Nos sete anos que esteve nomeado na Câmara, afirma Waldênor, uma das únicas vezes que fez algo para Juscelino Filho foi buscá-lo certa vez no aeroporto. O homem sequer se comunicava com o deputado, que, no papel, era seu chefe. “Se eu for dizer as vezes que eu falei com Juscelino foi pouco”, revela. O salário do motorista era de R$ 2,3 mil. Pelo período em que ficou na Casa, ganhou R$ 171,4 mil.

O caso de Waldênor se junta a outros revelados pelo Estadão que indicam desvio de verba pública por Juscelino, hoje comandando uma pasta federal com orçamento de mais de R$ 3 bilhões. Na última semana, o jornal mostrou que o piloto da aeronave e o gerente do haras de Juscelino são pagos até hoje com verba da Câmara. Eles estão lotados no gabinete do suplente do ministro, mas dão expediente mesmo nas propriedades de Juscelino.

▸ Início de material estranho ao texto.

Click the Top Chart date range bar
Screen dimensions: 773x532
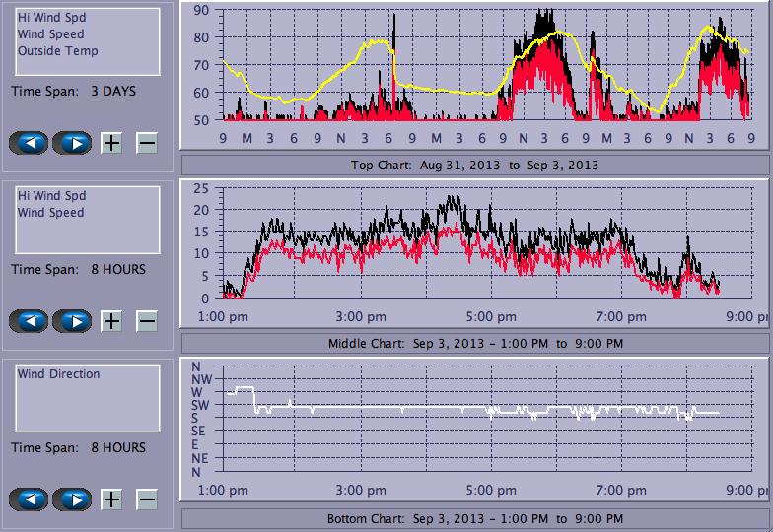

Klennyo Ribeiro foi contratado em 2016 e hoje recebe R$ 7,8 mil por mês. Lotado na Câmara, ele cuida do Parque & Haras Luanna, em Vitorino Freire, e organiza vaquejadas. Já Leumas Rendder Campos Figueiredo pilota o bimotor Piper PA-34-220T Seneca V, que Juscelino tem em parceria com um outro tio. Para isso, recebe R$ 10,2 mil. Após a reportagem, a Casa Legislativa abriu uma apuração sobre a situação do piloto.

O Estadão revelou também que Juscelino Filho, já como ministro de Lula, ganhou diárias e usou avião da Força Aérea Brasileira (FAB) para participar de leilões de cavalos de raça em São Paulo. O caso é investigado pela Comissão de Ética Pública da Presidência da República. O deputado licenciado também omitiu um patrimônio superior a R$ 2 milhões em equinos, usou dados falsos para justificar 23 dos 77 voos declarados ao Tribunal Superior Eleitoral (TSE) na última campanha e, ainda, enviou verba do orçamento secreto para asfaltar uma estrada que passa no meio de suas fazendas, em Vitorino Freire.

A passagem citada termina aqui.